START Entries provided

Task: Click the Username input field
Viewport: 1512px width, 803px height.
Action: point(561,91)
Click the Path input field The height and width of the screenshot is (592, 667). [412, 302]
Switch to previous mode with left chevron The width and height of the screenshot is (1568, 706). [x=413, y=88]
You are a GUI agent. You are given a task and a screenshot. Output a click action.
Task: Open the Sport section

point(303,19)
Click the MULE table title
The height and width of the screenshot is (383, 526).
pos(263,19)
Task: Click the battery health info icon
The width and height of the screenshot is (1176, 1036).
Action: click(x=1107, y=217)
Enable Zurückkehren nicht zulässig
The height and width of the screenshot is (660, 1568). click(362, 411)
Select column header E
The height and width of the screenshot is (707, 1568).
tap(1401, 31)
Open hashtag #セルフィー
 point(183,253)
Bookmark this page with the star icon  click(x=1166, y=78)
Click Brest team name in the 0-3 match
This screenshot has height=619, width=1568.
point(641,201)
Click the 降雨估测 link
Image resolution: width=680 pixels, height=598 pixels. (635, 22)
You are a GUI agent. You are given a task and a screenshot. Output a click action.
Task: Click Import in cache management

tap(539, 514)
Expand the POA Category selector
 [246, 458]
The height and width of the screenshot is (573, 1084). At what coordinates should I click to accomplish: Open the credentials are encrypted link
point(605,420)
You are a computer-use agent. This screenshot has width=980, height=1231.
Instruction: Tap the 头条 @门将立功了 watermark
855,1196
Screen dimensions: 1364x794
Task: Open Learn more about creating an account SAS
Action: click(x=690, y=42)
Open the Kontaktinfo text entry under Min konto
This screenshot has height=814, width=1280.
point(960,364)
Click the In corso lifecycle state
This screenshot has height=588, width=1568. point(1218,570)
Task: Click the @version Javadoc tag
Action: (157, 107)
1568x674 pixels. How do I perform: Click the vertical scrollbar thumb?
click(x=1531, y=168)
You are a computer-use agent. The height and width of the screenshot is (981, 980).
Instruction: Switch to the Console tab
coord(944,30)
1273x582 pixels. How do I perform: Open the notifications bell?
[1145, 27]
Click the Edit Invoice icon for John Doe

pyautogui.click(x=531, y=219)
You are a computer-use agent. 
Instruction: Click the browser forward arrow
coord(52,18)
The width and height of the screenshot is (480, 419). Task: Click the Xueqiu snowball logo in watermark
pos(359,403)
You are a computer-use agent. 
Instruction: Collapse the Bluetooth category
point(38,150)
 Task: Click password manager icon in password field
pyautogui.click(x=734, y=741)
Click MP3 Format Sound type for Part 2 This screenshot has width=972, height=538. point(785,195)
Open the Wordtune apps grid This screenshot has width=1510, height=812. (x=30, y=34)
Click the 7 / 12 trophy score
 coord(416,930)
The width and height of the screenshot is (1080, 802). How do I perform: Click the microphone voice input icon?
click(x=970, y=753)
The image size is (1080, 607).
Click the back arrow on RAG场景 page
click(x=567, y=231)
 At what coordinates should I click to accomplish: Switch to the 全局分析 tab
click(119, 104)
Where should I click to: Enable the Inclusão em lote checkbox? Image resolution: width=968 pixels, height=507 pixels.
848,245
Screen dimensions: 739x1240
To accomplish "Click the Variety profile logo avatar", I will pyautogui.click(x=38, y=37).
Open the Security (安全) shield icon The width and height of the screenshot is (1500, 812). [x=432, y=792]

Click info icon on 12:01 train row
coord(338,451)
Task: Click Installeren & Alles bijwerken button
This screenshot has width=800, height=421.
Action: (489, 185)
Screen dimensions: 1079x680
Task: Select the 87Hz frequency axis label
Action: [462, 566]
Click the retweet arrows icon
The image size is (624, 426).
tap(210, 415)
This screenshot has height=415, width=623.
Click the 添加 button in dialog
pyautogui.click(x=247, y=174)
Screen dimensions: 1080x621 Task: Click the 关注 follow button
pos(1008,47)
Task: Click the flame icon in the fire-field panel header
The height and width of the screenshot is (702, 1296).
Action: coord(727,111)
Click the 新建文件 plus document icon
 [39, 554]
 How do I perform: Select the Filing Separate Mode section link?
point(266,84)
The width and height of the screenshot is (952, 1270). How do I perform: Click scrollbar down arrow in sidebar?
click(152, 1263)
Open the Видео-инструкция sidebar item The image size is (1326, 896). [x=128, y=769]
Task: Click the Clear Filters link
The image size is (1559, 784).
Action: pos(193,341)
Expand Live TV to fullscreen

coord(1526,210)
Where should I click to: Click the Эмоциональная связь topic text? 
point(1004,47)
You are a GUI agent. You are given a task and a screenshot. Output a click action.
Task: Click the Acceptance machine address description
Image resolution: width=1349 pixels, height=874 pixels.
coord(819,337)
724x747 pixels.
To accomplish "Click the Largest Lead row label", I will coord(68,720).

END Entries provided

--- Task details ---
Return the lines of the records that include the string "will".

--- Response to this task ---
To accomplish "Click the Variety profile logo avatar", I will pyautogui.click(x=38, y=37).
To accomplish "Click the Largest Lead row label", I will coord(68,720).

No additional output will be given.